東芝への預け金が急減!グループ間の資金集約について

みなさん、こんにちは。
みんなの財務スクール~中小企業のCFO~講師の湯原重之です。

先週のニュースで湯原が注目したのは、「東芝への預け金 急減」です。
ニュースの中心では、東芝のグループ各社が東芝本体に預けていた資金を東芝から引出して、東芝本体の預け金残高が急減しているという事が書かれていました。

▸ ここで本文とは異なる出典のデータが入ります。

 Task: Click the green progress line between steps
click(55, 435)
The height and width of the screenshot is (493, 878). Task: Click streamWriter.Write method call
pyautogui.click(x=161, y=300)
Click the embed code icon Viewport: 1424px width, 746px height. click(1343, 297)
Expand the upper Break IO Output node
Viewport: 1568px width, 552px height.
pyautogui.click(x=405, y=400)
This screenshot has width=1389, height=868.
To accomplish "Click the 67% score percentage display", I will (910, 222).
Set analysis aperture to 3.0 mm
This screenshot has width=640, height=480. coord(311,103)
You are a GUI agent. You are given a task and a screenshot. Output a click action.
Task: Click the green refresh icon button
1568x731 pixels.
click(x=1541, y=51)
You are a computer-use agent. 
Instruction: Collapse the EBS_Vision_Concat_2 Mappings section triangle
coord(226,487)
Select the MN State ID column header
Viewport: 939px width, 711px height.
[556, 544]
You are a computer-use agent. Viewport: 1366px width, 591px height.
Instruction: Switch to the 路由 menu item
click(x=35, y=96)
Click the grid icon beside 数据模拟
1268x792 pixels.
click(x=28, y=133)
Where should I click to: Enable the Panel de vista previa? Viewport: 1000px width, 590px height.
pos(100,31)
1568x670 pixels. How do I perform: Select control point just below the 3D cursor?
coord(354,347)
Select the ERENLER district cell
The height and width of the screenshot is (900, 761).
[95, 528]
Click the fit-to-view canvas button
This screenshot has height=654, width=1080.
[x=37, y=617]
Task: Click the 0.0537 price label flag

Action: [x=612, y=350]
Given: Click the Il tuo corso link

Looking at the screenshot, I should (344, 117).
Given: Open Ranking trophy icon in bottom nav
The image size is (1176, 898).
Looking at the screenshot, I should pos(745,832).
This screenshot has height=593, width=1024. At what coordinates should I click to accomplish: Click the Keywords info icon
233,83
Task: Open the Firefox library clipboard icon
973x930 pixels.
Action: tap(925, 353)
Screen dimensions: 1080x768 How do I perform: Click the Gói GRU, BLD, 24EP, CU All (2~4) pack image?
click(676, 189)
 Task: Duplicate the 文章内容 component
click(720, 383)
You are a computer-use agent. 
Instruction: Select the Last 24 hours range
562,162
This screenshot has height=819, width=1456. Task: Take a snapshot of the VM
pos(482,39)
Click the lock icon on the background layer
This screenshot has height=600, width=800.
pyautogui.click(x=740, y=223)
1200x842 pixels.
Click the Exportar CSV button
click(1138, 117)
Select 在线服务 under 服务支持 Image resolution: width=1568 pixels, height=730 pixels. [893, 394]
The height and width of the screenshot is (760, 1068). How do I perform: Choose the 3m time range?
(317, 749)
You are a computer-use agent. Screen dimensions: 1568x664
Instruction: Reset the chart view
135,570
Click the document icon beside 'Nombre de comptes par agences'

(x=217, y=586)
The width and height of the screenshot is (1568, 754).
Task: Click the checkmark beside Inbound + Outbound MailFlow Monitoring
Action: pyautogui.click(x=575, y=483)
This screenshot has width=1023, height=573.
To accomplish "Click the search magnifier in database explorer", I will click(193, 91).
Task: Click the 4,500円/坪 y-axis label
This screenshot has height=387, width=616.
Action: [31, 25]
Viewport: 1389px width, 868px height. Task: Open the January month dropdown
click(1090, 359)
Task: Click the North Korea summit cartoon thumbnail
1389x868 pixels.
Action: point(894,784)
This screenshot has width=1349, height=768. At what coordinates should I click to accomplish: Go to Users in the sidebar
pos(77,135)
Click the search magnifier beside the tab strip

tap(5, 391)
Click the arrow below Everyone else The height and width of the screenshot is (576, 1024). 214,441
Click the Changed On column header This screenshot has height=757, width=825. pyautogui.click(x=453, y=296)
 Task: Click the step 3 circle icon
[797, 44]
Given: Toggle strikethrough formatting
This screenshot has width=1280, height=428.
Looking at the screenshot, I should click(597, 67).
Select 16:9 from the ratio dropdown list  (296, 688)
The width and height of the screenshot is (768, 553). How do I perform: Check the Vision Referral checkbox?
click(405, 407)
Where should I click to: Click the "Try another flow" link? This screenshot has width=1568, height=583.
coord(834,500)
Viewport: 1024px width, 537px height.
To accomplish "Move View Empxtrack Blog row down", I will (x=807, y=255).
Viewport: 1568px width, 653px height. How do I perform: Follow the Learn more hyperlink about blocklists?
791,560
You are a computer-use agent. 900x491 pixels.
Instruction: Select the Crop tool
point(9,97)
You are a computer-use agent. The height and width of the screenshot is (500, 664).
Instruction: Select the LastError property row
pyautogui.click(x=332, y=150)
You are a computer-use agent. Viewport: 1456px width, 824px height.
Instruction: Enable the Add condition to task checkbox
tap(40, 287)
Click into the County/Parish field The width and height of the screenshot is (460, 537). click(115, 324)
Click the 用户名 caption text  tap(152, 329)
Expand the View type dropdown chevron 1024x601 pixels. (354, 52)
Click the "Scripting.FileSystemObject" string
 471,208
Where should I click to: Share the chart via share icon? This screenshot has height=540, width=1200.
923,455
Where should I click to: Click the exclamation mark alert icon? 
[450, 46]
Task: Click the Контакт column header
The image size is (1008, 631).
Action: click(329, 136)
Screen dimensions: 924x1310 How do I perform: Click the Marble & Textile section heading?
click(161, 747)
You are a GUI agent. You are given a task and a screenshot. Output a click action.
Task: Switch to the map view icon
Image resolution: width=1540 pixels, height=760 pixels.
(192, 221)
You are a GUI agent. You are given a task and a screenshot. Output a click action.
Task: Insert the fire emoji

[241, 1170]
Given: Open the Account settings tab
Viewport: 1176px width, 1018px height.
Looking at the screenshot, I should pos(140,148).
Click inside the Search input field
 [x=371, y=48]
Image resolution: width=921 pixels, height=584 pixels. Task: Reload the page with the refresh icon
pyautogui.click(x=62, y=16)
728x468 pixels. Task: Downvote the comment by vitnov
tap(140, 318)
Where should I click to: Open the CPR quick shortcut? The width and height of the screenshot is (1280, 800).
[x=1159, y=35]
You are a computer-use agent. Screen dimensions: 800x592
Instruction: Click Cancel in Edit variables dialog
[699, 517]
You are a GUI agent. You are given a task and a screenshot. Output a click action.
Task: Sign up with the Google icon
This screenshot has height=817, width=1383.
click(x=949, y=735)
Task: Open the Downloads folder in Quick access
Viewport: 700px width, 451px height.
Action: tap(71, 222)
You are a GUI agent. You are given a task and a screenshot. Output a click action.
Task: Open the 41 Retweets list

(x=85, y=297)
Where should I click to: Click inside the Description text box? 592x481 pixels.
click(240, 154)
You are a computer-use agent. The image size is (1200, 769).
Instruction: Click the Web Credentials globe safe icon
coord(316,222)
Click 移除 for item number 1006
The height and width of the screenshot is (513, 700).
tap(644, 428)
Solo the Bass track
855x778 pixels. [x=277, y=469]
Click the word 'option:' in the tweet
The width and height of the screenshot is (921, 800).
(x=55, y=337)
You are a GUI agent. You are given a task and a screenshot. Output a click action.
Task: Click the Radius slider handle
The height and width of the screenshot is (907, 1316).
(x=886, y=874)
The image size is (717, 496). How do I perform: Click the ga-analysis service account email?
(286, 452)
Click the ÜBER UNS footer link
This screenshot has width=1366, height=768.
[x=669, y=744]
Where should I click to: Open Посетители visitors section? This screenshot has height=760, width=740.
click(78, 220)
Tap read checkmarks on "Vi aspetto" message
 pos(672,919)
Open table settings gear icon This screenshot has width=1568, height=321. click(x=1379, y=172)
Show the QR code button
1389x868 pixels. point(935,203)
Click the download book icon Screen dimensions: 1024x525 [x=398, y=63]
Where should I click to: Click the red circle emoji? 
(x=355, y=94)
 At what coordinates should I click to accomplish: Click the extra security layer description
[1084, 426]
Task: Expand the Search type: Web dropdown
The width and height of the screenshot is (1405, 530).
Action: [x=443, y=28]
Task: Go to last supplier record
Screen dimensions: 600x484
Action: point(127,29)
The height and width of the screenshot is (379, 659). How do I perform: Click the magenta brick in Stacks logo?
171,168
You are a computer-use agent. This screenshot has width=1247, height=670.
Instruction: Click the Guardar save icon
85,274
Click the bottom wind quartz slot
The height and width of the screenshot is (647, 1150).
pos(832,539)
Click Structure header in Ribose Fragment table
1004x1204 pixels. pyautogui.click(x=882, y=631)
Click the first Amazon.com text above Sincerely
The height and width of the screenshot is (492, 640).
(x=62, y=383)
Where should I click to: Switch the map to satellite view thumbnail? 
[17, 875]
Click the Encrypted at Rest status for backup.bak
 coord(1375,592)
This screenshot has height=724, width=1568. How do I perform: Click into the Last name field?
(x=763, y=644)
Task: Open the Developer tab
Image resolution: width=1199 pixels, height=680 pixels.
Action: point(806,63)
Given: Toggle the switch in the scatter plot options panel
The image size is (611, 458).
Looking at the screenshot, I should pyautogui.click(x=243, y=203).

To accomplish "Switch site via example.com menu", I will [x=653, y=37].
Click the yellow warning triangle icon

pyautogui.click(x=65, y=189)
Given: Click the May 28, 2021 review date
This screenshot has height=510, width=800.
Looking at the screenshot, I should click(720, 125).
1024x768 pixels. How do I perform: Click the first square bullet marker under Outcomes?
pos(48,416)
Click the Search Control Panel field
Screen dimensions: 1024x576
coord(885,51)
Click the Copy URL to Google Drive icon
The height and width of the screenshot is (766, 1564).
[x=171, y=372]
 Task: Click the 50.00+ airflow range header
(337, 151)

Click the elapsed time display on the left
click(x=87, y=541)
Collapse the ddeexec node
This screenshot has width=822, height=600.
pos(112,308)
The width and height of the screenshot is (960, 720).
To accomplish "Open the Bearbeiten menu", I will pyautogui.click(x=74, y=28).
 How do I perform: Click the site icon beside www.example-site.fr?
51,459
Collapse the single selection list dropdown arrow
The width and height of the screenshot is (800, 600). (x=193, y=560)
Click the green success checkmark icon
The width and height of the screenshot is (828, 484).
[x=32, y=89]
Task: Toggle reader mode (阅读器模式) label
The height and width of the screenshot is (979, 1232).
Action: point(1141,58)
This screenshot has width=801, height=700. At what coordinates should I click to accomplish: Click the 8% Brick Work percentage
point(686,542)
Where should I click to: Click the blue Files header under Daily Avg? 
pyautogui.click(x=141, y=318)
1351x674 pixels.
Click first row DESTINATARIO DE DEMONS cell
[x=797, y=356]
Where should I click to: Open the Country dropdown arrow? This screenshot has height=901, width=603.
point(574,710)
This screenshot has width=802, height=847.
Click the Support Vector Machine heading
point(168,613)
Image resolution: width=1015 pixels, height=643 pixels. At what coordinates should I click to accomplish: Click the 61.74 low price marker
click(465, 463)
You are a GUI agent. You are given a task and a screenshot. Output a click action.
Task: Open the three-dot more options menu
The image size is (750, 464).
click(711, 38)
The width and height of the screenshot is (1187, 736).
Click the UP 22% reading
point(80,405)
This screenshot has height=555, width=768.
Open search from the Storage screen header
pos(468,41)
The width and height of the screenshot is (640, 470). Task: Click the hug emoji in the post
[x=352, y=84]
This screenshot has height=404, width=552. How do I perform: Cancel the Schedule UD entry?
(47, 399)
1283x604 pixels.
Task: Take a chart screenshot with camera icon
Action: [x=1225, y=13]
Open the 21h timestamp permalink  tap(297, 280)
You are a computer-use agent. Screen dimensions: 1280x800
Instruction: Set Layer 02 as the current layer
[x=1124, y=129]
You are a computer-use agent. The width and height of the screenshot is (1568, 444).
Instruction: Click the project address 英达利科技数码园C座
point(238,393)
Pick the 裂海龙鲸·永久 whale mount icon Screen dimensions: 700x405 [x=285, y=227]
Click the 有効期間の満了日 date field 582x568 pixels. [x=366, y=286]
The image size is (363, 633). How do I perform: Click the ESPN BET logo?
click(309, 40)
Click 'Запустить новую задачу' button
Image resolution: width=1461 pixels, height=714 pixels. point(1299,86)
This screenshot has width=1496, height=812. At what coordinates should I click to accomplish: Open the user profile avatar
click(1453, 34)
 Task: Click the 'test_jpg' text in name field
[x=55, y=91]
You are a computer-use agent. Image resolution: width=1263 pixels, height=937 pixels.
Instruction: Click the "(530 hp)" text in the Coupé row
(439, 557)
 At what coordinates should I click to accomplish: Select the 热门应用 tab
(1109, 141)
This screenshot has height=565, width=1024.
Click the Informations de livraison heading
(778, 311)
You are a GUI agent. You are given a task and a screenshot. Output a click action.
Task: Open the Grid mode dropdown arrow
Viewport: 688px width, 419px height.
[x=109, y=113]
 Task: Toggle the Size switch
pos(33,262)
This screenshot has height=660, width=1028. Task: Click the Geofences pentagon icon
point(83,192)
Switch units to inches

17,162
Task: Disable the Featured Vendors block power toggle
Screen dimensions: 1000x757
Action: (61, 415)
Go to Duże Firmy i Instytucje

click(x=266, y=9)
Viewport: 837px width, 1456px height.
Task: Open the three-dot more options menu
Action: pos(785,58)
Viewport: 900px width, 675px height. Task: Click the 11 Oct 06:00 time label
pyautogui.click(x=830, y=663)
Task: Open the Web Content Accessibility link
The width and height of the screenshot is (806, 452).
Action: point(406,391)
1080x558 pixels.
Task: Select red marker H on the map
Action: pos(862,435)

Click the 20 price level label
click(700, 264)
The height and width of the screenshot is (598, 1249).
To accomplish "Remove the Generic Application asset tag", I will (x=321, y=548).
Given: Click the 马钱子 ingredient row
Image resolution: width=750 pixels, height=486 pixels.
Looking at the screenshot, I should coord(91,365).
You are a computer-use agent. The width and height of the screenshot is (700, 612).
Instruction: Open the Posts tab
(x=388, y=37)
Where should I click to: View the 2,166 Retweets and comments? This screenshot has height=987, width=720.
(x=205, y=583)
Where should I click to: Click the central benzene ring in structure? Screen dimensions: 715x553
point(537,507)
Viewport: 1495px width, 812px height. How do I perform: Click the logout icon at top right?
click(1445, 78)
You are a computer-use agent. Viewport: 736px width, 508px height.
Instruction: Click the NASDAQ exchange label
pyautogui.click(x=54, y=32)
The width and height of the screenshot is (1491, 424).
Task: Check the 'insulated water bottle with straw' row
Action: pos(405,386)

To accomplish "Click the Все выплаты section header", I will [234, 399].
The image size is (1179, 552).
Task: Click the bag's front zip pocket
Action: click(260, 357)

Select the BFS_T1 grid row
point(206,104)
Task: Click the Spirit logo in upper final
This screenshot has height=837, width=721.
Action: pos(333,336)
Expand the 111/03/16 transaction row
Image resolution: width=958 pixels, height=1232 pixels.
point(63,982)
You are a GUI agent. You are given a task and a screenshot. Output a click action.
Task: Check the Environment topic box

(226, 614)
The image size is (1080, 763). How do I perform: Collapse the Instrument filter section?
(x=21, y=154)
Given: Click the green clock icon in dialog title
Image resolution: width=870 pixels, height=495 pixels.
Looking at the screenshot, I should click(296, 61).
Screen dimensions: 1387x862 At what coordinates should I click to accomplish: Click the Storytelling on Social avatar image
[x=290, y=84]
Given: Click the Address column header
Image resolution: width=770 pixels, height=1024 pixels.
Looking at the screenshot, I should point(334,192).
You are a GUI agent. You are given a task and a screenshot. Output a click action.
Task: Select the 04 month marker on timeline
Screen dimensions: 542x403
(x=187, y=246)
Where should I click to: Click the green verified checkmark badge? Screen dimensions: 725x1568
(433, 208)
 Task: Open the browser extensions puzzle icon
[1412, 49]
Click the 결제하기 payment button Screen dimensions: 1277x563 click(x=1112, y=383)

湯原が注目した点はそこではなく、もっと後半に書かれていたことでした。

グループ内での資金集約は大手企業では一般的で、グループ内で資金を効率化できるほか、子会社としては銀行調達より金利が低い等のメリットもあった。

マジかぁ~って思ってくださいね。
中小企業ではそもそも一定の規模感である年商10億を目指し、絶対的な調達源泉企業をまずは作りましょう。
その後であれば、別会社、分社化等グループ企業、ホールディングス化ということも経営方針に入れていけるでしょう。

そうなれば、調達力のある会社で資金を調達し、又は資金を集約させ、調達力の低いグループ会社に資金を提供するということも可能であり、大手企業では一般的だと言っているのです。

ただし注意すべき点もあります。
資金を集約させ、グループ会社に資金を提供した会社の貸借対照表には、預り金や貸付金という勘定科目が出てきます。
貸付金は短期であろうと長期であろうと金融機関に対しては印象が悪いものになります。
貸しだした先の会社の財務状況によっては、返済可能性が低いとみなされ、実質貸倒として純資産の部合計から差引かれます。
最悪の場合、債務超過となりかねません。

よって決算期末までには出来る限り、一旦返済をしてもらってください。
またそうでないと安易に貸し付けることはリスクを伴います。

以上の様に、大手企業では一般的とはいうものの、そのままの形で中小企業が真似をすると思わぬしっぺ返しが来ないとも限りません。財務にとって重要な事は貸借対照表のマネジメントであることに気付いて下さい。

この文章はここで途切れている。